Multiple Sequence Alignment Methods

Methods of producing Multiple Sequence Alignments (MSA):

1. Dynamic programming:

There are different methods of producing a MSA.  The most direct method uses a dynamic programming technique to identify the globally optimal alignment solution. For proteins, the method of dynamic programming involves two set of parameters called gap penalty and substitution matrix. Here scores are assigned to the alignment of each pair of amino acids based on the similarity of amino acids' chemical properties and the evolutionary probability of mutation.

In MSA, for n-individual sequences, an n-dimensional equivalent matrix is formed in standard pairwise sequence alignment. The search space thus increases exponentially with increasing 'n'. The MSA program optimizes the sum of all the pairs of characters at each position in the alignment. It is called sum of pair score.

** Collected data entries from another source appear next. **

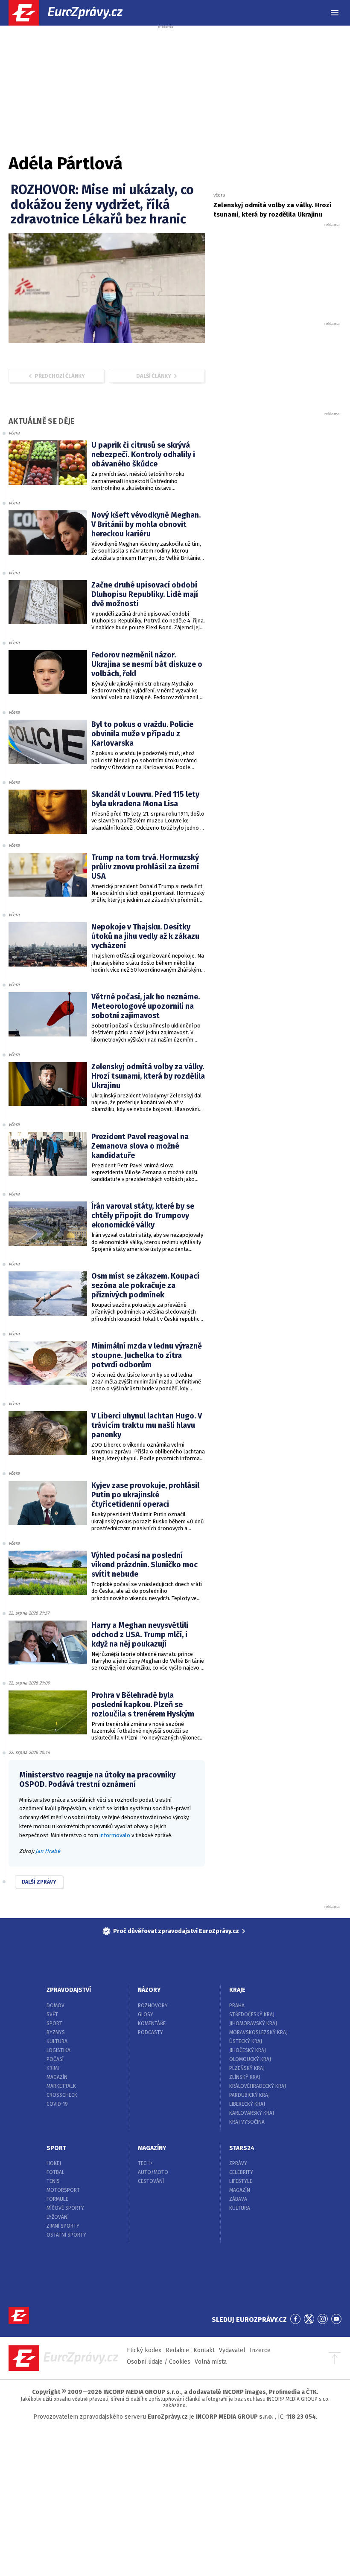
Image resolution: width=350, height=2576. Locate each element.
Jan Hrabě (47, 1851)
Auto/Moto (153, 2172)
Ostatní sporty (66, 2235)
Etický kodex (144, 2350)
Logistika (58, 2050)
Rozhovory (153, 2006)
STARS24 (241, 2148)
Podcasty (150, 2032)
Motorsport (63, 2190)
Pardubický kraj (249, 2095)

2. Progressive alignment construction

Progressive alignment is the most widely used approach to multiple sequence alignments. It is also called hierarchical or tree method. It builds up a final MSA by pairwise alignments beginning with the most similar pair and progressing distantly related pair. All progressive alignment methods require two stages.  At first stage, the relationship between sequences is represented as a tree and in the second stage the MSA is built up.

The primary problem in progressive alignment is that when errors are made at any stage in growing MSA , these errors are then propagated through to the final result, Performance also degrades when all of the sequences in the set are distantly related. Progressive alignment methods are efficient enough even if we use about 1000 sequences.

3. Iterative methods:

A major problem in the progressive alignment method is that the accuracy of alignment heavily depend on the accuracy of initial pairwise alignment. The iterative methods work similarly to progressive methods, but repeatedly realign the initial sequences and sometime add new sequences to the growing MSA.

4. Hidden Markov Models

It can determine the most likely MSA or set of possible MSAs. HMM is a probabilistic model consisting of a number of interconnecting states. Typical HMM based methods work by representing an MSA as a partial order graph which consists of a series of nodes representing possible entries in the columns of an MSA. In this representation a column that is absolutely conserved is coded as a single node with many outgoing connections.